A few things Lapdev can probably do better:

Devcontainer spec is probably more developer centric than Proxmox templates

I would guess with your Proxmox setup in a team setup, you'd need to assign a hostname/ip for different developers, where with Lapdev you have a single point of access.

Lapdev can proxy http traffic to the workspace containers with authentication, which makes it easy to preview things with security.


Thanks, that is the kind of useful answer I was looking for. But I can share VM hosts and IPs among developers, that's trivial. The auth piece, not so much.


Do you work for Promox? Because it looks like a very corporaty over engineered solution.

Lap dev looks like a much simpler tool


It looks like a much simpler, incomplete tool.
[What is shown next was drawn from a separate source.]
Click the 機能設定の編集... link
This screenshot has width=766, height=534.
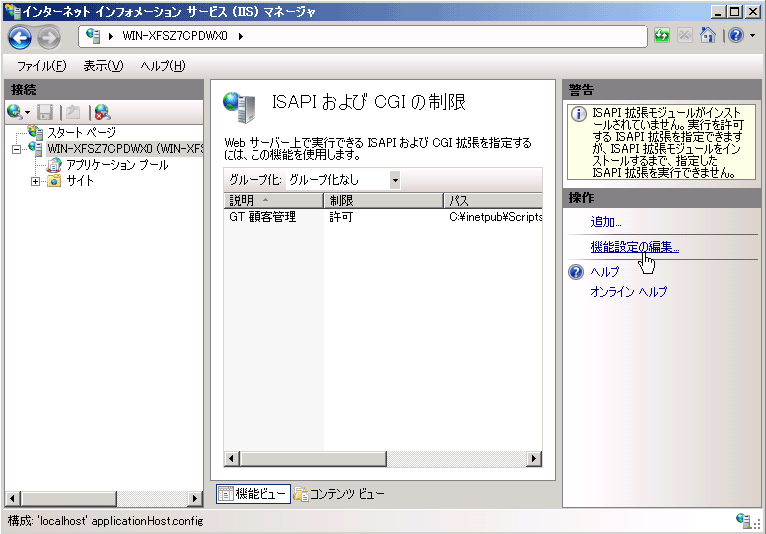click(x=634, y=247)
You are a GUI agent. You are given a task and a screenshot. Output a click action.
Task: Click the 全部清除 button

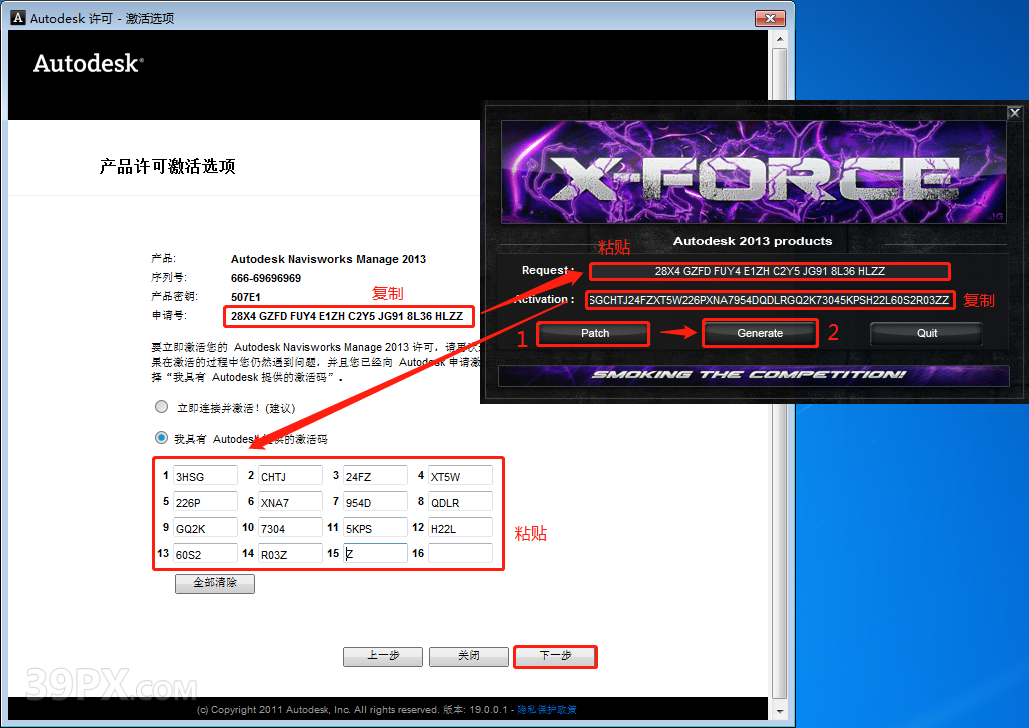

But you could have gotten your answer by just checking my profile. But no. I just use Proxmox to manage all of my infra: https://taoofmac.com/space/blog/2023/12/17/2000

Don’t assume people have business motives for stating technical facts - and don’t downvote because they ask pointed questions. There are good reasons for pointed questions.



It isn't easy to open-source your baby. It wasn't easy for us when we went Apache, so I can relate. It is hard to build a truly open-source business model.


Yeah I wonder why they didn't go with Apache or MIT


Requirements: Postgres

This immediately killed it for me. I need to install a Postgres server just to try out a tool? And if I recommend it to my team, do we need to run and maintain a Postgres instance?

OP- you are creating too much work for me. And don’t ask me to use your hosted version, the easiest solution is to use Vs code devcontainers


Running a Postgres container from docker compose (or whatever method you want) is up there with easiest one-and-done 2 minute development setup tasks I can think of.